Итак, Шагал сделал распятие символом страданий евреев, но в этом он был не одинок: в двадцатом веке многие еврейские писатели и художники прибегали к такой же аллюзии. Мы находим подобное, например, в прозе Пинхаса Кагановича (известного под псевдонимом Дер Нистер[41], что буквально означает «скрытый») и у Шолома Аша[42], с особой пронзительностью эта идея передана в романе Эли Визеля[43] «Ночь», а также в известном стихотворении Иегуды Амихая «Еврейская бомба замедленного действия». Но даже если для еврейской аудитории Шагала данная тема была внове, его решение изобразить сцену распятия Христа в 1938 году вовсе не удивительно — это вполне соответствовало взглядам самого художника, который давно уже, как он сам признавался, видел в Христе прежде всего «поэта и пророка».
Может, Шагал немного опередил свое время, вырвав чистый образ Христа из наслоений, привнесенных в более поздние периоды истории христианства? Множество появившихся в последнее время книг об изначальной связи между иудаизмом и христианством говорят в пользу этого утверждения. И все же мнение о том, что у Шагала был какой-то свой, особый взгляд на Христа — как об этом часто и с восторгом пишут некоторые биографы и искусствоведы, не кажется мне убедительным. У Шагала, конечно, есть ряд работ, в том числе «Белое распятие», в которых усиленно подчеркивается еврейское происхождение Христа, однако есть и другие, например роспись по керамике 1950 года «Христос на кресте», где это вовсе не очевидно. Но «христианский» Иисус у Шагала также представляет собой загадку. С середины 1920-х годов, когда Шагал в Париже подружился с блестящим французским философом-католиком Жаком Маритеном и его женой поэтессой Раисой Маритен, перешедшей в христианство из иудаизма, художник прекрасно знал, что они видят в его работах.
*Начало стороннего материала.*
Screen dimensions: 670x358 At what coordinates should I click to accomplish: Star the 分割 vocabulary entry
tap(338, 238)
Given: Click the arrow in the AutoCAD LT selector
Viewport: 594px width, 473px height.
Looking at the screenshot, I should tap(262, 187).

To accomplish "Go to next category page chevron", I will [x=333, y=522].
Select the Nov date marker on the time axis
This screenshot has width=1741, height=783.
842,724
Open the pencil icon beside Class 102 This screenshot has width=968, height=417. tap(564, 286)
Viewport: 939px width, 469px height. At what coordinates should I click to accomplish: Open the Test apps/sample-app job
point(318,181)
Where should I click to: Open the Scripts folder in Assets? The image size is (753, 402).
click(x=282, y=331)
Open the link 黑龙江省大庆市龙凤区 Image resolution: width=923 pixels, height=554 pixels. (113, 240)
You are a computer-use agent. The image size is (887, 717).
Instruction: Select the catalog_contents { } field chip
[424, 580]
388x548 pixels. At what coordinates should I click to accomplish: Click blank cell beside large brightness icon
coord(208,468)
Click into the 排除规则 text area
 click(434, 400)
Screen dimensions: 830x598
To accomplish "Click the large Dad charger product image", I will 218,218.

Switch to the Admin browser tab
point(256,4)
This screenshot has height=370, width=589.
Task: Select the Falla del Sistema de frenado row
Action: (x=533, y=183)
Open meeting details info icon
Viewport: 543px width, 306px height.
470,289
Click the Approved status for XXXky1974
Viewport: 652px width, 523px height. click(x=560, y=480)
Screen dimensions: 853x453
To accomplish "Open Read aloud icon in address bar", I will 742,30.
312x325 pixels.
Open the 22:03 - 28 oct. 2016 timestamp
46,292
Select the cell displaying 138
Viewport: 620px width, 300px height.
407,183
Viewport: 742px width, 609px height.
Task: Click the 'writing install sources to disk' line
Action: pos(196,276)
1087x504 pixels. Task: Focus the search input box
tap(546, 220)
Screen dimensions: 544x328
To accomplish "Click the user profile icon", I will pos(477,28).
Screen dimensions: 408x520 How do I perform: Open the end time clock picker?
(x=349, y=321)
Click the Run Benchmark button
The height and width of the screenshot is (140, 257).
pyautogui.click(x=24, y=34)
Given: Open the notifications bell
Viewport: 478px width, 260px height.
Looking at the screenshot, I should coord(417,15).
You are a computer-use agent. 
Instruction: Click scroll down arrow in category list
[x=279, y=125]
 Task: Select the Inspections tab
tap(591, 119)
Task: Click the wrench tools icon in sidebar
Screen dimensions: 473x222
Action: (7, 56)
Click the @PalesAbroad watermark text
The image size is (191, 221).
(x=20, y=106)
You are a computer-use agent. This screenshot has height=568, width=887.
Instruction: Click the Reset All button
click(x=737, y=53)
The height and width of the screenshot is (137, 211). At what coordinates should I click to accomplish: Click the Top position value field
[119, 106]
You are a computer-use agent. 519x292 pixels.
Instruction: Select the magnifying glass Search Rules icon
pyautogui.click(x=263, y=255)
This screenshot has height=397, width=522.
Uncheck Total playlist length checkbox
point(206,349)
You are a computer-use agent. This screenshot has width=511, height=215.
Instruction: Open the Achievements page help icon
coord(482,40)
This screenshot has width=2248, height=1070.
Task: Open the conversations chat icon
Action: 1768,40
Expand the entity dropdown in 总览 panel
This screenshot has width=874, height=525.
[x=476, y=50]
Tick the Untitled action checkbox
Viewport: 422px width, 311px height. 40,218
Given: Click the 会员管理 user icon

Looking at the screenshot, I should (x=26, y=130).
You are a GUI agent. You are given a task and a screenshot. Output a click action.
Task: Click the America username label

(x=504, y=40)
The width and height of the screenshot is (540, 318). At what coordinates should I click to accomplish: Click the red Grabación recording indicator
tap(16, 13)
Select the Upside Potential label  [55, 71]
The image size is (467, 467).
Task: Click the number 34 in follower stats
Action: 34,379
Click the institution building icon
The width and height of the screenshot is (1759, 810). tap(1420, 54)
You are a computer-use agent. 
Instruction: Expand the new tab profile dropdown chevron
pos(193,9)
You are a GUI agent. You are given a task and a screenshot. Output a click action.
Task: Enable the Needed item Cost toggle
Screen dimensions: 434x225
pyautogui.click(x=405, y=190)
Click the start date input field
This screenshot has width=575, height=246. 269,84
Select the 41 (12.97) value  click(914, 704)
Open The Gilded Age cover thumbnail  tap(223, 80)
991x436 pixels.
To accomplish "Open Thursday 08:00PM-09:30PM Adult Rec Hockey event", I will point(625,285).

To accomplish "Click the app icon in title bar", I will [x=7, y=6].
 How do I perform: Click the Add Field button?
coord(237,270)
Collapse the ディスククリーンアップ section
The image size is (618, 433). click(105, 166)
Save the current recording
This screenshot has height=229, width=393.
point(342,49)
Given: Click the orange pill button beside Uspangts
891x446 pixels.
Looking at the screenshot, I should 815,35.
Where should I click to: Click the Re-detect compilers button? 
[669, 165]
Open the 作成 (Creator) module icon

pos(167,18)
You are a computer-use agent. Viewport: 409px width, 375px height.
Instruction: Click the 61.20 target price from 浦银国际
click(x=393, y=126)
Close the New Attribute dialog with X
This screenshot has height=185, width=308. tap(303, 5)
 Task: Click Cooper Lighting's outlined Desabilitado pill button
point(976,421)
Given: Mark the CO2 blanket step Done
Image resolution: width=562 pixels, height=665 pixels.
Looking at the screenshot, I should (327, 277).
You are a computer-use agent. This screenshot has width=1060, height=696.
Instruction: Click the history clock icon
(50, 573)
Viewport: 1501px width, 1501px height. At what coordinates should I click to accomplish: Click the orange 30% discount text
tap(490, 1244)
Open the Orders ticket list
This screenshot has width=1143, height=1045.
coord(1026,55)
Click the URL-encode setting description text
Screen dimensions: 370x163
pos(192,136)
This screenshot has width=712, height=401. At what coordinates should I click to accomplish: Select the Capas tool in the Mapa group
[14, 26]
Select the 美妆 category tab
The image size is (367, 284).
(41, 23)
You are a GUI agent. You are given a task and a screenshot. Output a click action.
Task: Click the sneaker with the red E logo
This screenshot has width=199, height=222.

Об этом ясно говорилось и в статьях, и в стихотворениях: изображая Христа, считали они, Шагал постепенно приходит к Христу, даже, возможно, не сознавая этого. («Несмотря ни на что, — писал Жак Маритен в 1941 году в своем эссе, обличающем антисемитизм и восхваляющем „Белое распятие“, — Израиль всходит на Голгофу рука об руку с христианами… Как на замечательной картине Марка Шагала, где несчастные евреи, сами того не понимая, сметены великой бурей Распятия».) Такое полотно, как «Белое распятие», похоже, позволяет предположить, что Маритен был прав. И все же, несмотря на блестящие интеллектуальные и поэтические ухищрения Маритенов — а им в послевоенном Париже удалось обратить в христианство нескольких еврейских художников и писателей, — Шагал решительно отклонял все их попытки навязать христианство как ему, так и его произведениям.
Отношение Шагала к Иисусу Христу крайне загадочно и противоречиво, хотя во многом предопределено. Это Христос, увиденный глазами еврейского мальчика, для которого православные церкви и иконы были частью внешнего мира; еврейского художника, присматривавшегося к двухтысячелетней традиции христианской иконографии, чтобы затем преодолеть ее; еврея, влюбленного в библейские сказания и в то же время знакомого с новозаветными притчами, в которых он ценил прежде всего высокую поэзию и философскую мудрость; еврея, который хотел расспросить о Христе Любавичского ребе, но, став революционером, вынужден был отречься от всякой религии; это Христос некрещеного иллюстратора Библии и просто еврея, много размышлявшего о распятом Христе.